> _EXERCISE BRIEF_
Your answer should be an exact copy of the lines from the one containing "You are a computer-use" through the last line of the records below, without any pictures.

[Stored records]
++++++++++
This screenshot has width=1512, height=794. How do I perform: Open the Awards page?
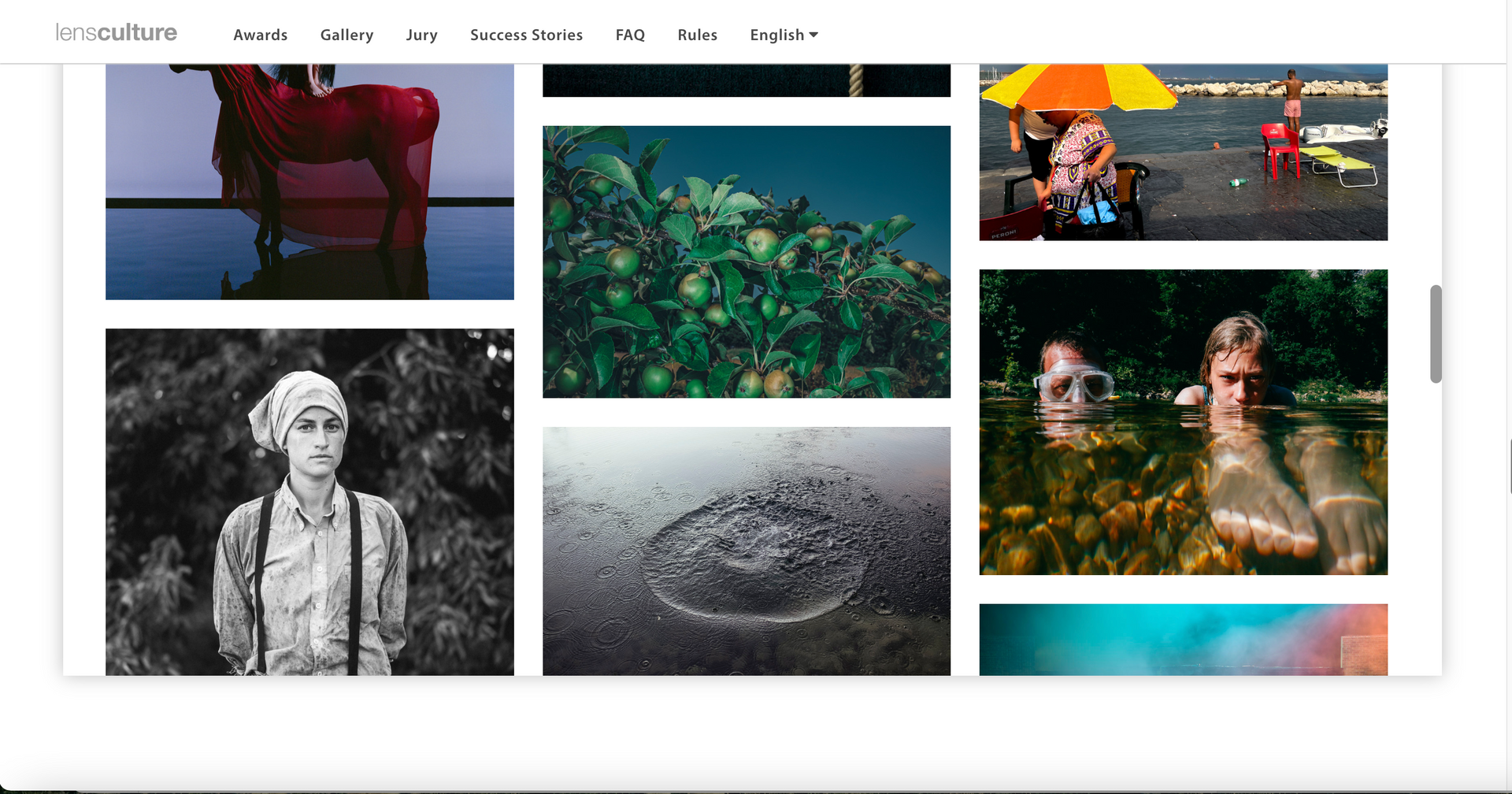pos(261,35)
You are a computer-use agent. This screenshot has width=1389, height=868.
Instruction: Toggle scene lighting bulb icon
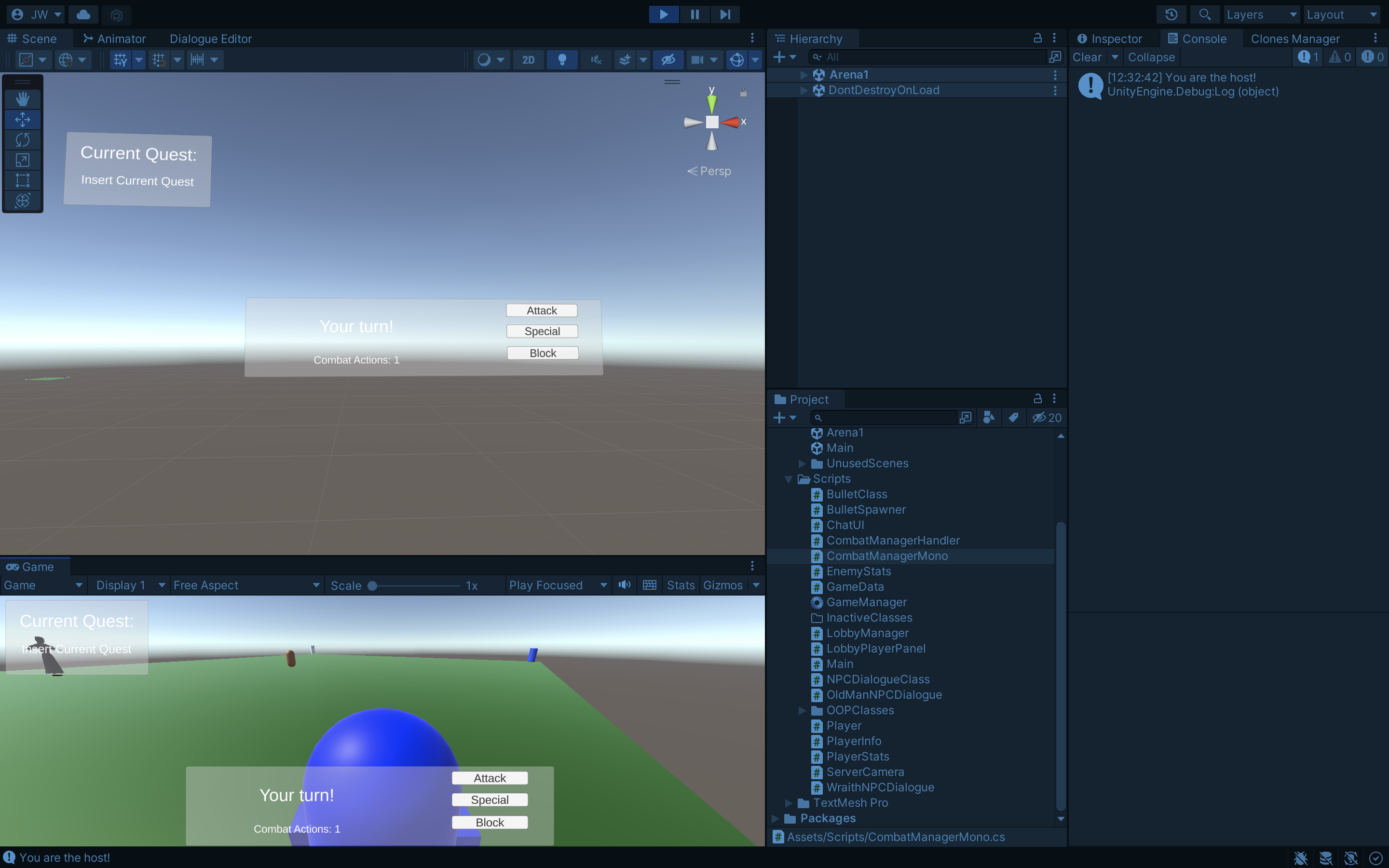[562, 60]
++++++++++
> _OUTPUT OF THE TASK_
You are a computer-use agent. This screenshot has width=1389, height=868.
Instruction: Toggle scene lighting bulb icon
[562, 60]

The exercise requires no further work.